There came a kind of awful sweetness on his love's face as she stood looking up at him which made Wat Gordon tremble in his turn. By his doubts he had jangled the deepest chords of a heart. He stood in the presence of things mightier than he had dreamed of. Yet his fear was natural. He knew himself to be true as God is true. But then he had everything to gain—this woman who held his hand all things to lose, everything to endure.

Kate went on, for strong words were stirring in her heart, and the mystery of a mighty love brooded over the troubled waters of her soul like the mystery of the seven stars in God's right hand.

"But one kind of love," she said, in a low, hushed voice, which Wat had to incline his ear to catch. And there came also a crooning rhythm into her utterance, as if she were inspired and spake prophecies. "How says the Writing? 'Love suffereth long and is kind.' So at least the preachers expound it. There is no self in love. Self dies and is buried as soon as soul has looked into soul through the windows of the eyes, as soon as heart has throbbed against naked heart, and life been taken into life. Dead and buried is Self, and over his head the true-lovers set up a gravestone, with the inscription: 'Love seeketh not her own—is not easily provoked—thinketh no evil.'"

"Oh love," groaned Wat, "if I could but believe it! But all things are so grievously against me. I can only bid you wait, and after all there may be but an exile's fate to share with you, a barren, unfruitful lordship; while there are those, great and powerful, who could set the coronet on your brow."

The girl let his hand drop.

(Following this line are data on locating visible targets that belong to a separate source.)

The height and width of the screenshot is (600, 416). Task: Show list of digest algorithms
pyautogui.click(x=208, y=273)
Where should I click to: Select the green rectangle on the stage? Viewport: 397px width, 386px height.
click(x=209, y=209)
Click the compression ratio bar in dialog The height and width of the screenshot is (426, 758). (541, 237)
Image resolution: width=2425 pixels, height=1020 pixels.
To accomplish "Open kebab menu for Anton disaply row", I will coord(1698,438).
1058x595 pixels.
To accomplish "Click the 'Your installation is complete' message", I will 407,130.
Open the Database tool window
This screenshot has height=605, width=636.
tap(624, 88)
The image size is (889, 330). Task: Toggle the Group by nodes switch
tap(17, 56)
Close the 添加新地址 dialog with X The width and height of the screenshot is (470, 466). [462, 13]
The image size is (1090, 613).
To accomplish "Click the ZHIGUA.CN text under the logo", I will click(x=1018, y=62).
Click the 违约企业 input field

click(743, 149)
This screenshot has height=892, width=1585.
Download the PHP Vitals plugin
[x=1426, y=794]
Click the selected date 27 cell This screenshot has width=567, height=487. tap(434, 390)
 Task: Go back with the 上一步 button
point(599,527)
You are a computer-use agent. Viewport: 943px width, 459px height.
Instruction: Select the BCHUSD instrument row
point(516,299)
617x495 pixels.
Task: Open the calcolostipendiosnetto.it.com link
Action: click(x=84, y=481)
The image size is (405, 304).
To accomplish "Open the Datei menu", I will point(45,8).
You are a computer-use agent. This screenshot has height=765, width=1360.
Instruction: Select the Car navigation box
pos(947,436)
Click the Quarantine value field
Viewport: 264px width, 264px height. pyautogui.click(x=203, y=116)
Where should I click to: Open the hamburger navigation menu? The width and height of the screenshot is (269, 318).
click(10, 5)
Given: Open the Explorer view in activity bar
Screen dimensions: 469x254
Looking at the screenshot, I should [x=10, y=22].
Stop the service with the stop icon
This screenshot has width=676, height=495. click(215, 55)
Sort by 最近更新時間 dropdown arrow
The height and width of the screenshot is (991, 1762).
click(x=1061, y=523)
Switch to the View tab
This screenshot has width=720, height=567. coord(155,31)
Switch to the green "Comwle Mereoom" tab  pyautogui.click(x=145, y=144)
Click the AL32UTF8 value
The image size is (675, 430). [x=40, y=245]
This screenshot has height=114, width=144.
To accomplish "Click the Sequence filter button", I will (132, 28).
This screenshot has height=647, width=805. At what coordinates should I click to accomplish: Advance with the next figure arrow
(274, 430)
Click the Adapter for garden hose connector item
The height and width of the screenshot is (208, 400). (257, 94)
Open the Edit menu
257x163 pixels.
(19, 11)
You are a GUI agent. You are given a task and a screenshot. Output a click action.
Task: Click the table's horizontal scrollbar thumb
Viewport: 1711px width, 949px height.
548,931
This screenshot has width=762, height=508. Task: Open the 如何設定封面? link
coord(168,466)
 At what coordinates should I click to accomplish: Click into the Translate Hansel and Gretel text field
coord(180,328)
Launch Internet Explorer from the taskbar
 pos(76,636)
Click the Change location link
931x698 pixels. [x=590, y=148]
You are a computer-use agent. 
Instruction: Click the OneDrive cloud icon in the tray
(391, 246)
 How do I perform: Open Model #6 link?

She stood looking a long while to seaward. Then with sudden, quick resolve, she turned and faced him. She lifted her hands and laid them on his shoulders, keeping him at the full stretch of her arms so that she might look deep down into his heart.

"I am not angry with you, Wat," she said, softly and slowly, "though I might be. Why will you let me fight this battle alone? Why must I have faith for both of us? Surely in time you will understand and believe. Hear me, true lad," she put her hands a little farther over his shoulders and moved an inch nearer him; "you make me say things that shame me. But what can I do? I only tell you what I would be proud to tell all the world, if it stood about us now as it shall stand on the great Day of Judgment. I would rather drink the drop and bite the crust by the way-side with you, Wat Gordon; rather be an outcast woman among the godless gypsy-folk with you—aye, without either matron's ring to clasp my finger or maiden's snood to bind my hair—than be a king's wife and sit on a throne with princesses about me for my tire-women."

She had brought her face nearer to his as she spoke, white and drawn with her love and its expression. Now when she had finished she held him for a moment fixed with her eyes, as it were nailing the truth she had spoken to his very soul. Then swiftly changing her mood, she dropped her arms from his shoulders and moved away along the beach.

Wat hastened after her and walked beside her, watching her. He strove more than once to take her hand, but she kept it almost petulantly away from him. The tears were running down her cheeks silently and steadily. Her underlip was quivering. The girl who had been brave for two, now shook like a leaf. They came to the corner of the inland cliff of Fiara, which had gradually withdrawn itself farther and farther up the beach, as the tide-race swept more and more sand along the northern front of the inland. A rowan-tree grew out of a cleft. Its trunk projected some feet horizontally before it turned upward. Kate leaned against it and buried her face in her hands.

Wat stood close beside her, longing with all his nature to touch her, to comfort her; but something held him back. He felt within him that caressing was not her mood.

"Hearken, sweet love," he said, beseechingly, clasping his hands over each other in an agony of helpless desire; "I also have something to say to you."